Associated Bank hired Schiros to improve data analysis, use of AI, and the connection of both with product design, all in support of some strategic shifts.

For example, the bank is in the process of putting greater emphasis on business lines that offer more opportunity for building out multi-product relationships. This includes such steps as building up prime and super prime auto lending and deemphasizing mortgage banking. It has also meant reducing wholesale funding in favor of more core deposits. At the end of 2022, Associated also launched a mass affluent banking program.

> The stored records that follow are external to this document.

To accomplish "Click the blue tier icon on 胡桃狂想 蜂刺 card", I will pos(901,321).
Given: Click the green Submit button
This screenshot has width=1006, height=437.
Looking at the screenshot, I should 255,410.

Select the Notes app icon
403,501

Schiros’ two main goals are, first, to improve the bank’s use of data to establish, deepen and retain customer relationships in all business lines, and, second, to use data insights to improve products and services.

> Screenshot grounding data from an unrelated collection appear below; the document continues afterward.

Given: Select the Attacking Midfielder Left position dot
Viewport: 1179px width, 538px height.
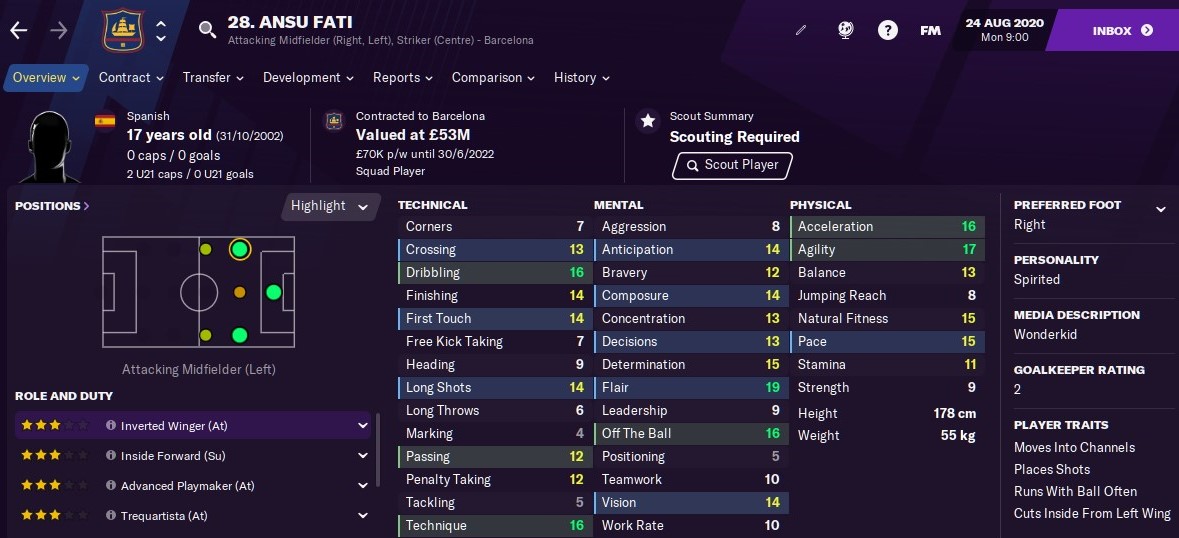Looking at the screenshot, I should point(239,249).
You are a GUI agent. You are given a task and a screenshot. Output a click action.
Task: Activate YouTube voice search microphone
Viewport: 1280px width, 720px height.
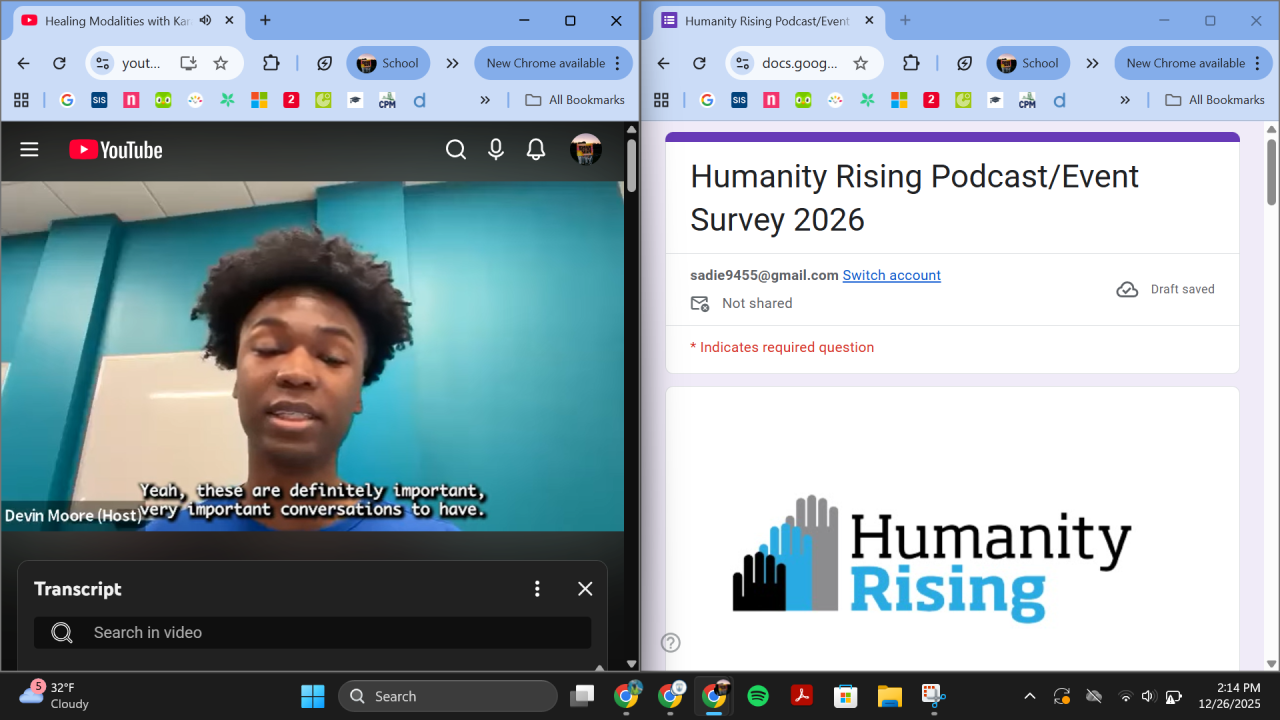[x=496, y=150]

Chun Schiros quote High-touch and high-tech are not mutually exclusive ways of serving our customers. In fact, each should augment the other.

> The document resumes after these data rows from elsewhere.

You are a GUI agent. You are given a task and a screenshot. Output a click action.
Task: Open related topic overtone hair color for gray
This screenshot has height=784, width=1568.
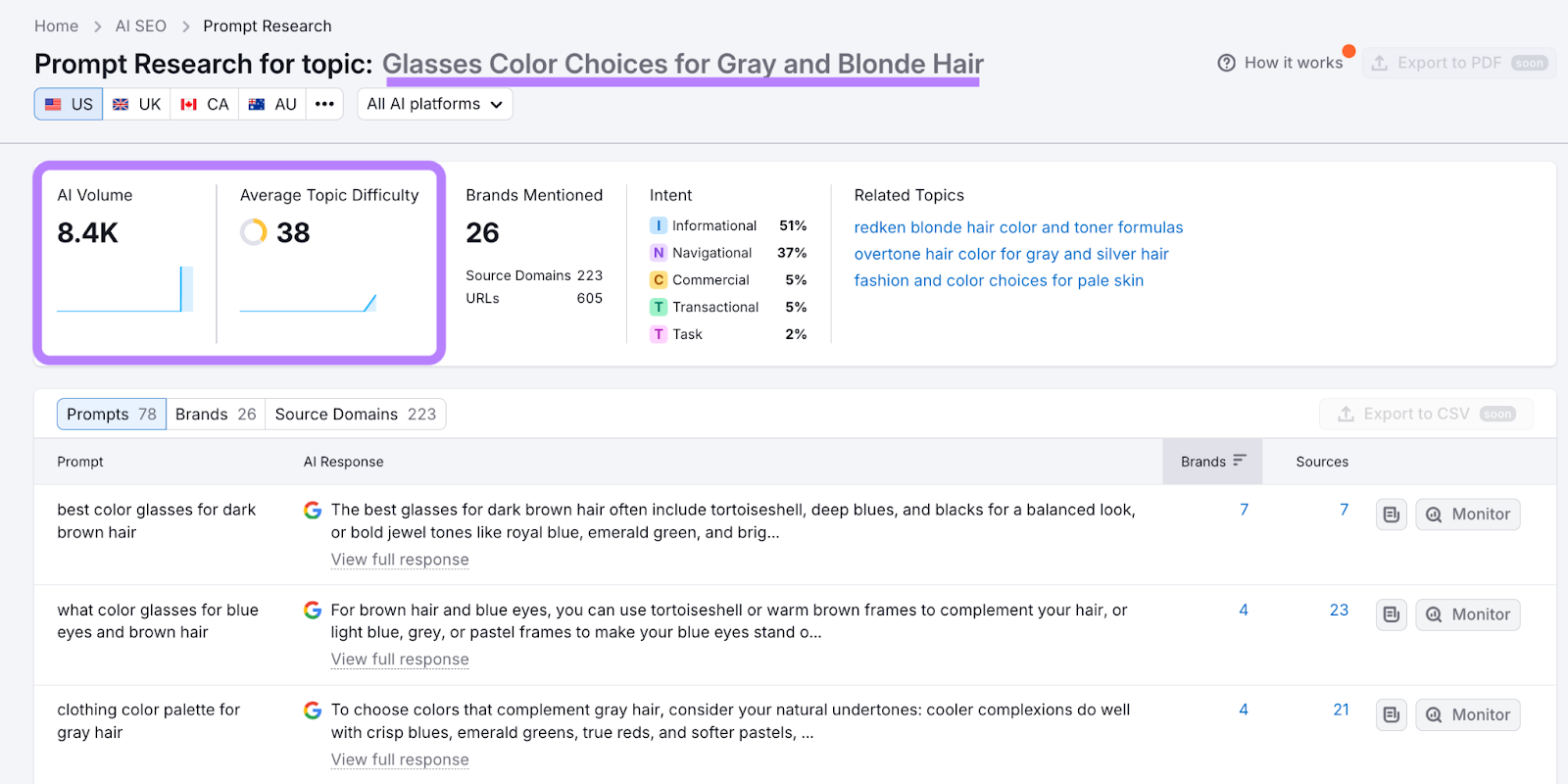(x=1010, y=254)
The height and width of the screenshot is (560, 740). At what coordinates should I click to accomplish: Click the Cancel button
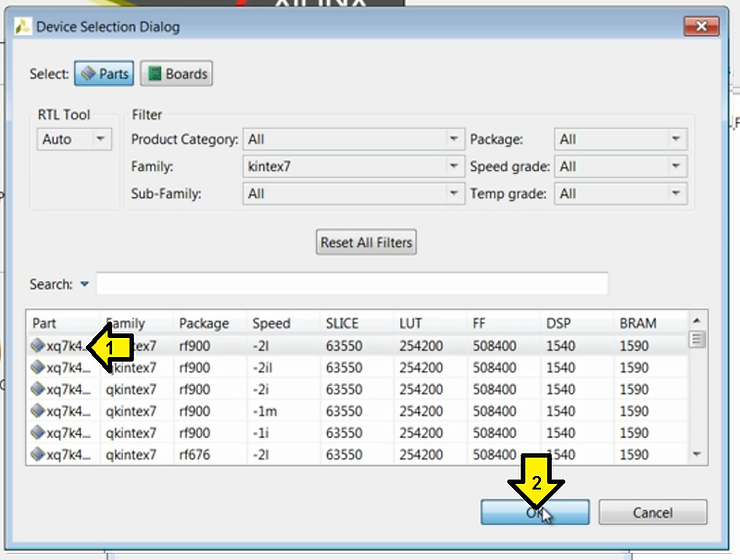pos(652,512)
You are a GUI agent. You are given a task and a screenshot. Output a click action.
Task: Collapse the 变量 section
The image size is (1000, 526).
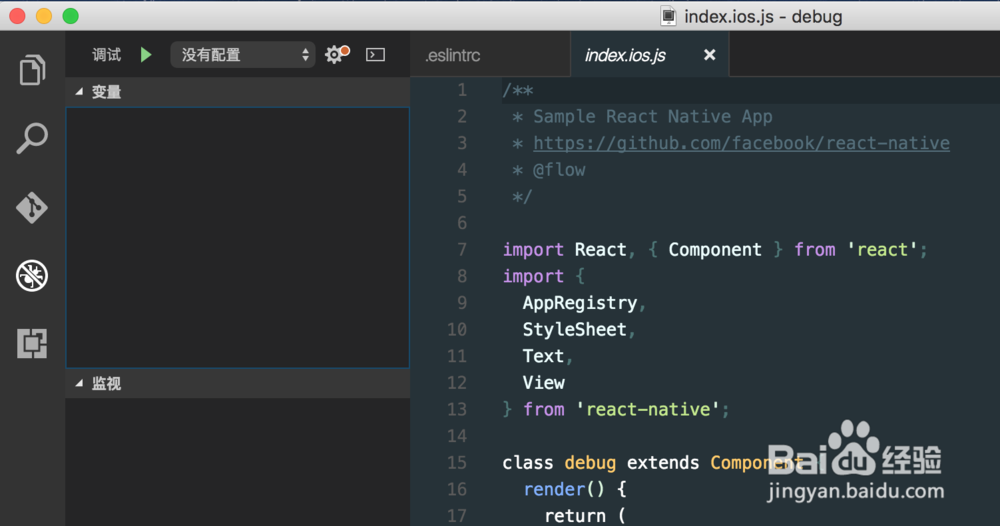click(80, 92)
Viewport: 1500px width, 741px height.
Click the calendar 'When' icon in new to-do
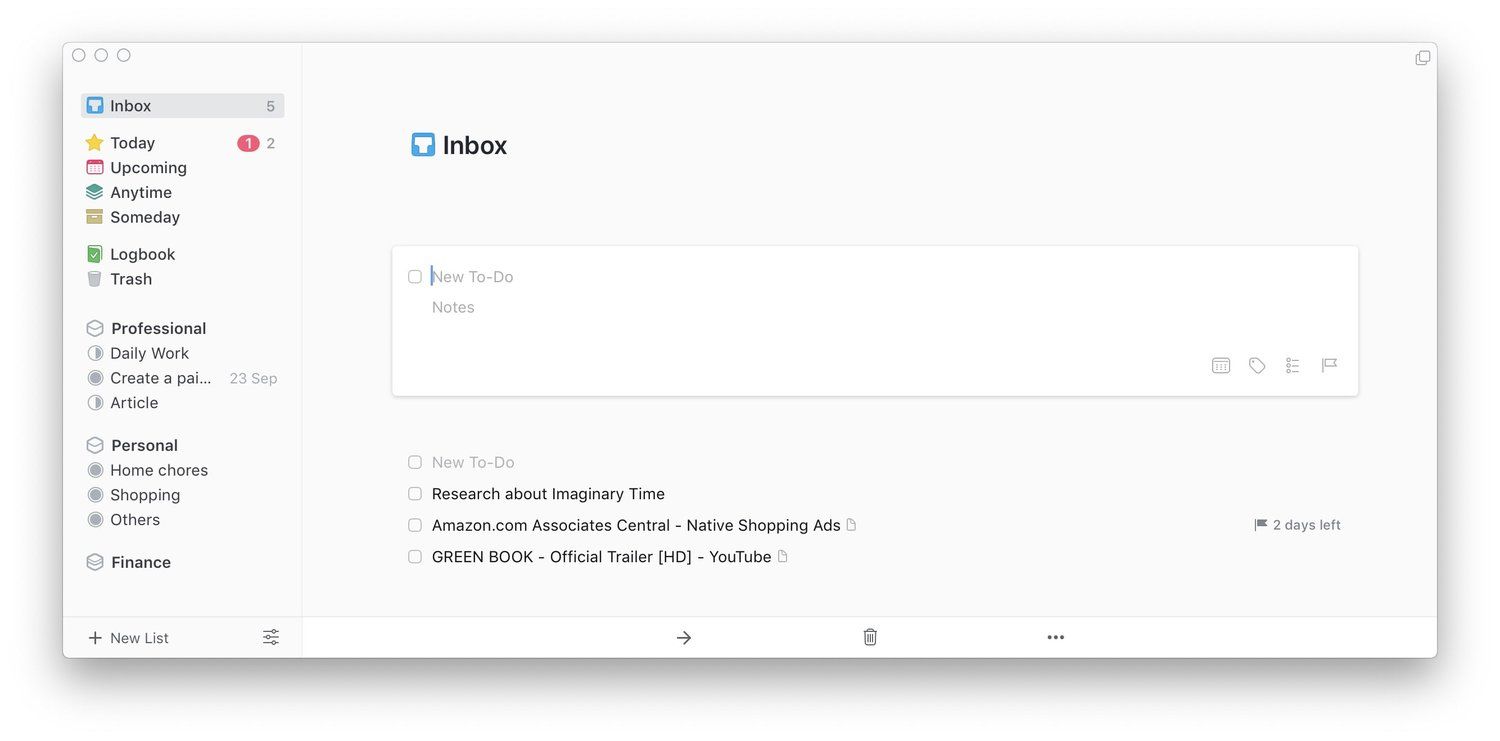click(x=1220, y=366)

In these days of continuous streams of news about GenAI, Schiros says it’s important in her business not to confuse tools with purpose.

"Leveraging AI, leveraging machine learning, leveraging statistical analysis, and leveraging data are my tools for extracting insights and turning them into actions," says Schiros. She says the most important step is deciding what the bank wants to accomplish, and then choosing the tools that will get the job done.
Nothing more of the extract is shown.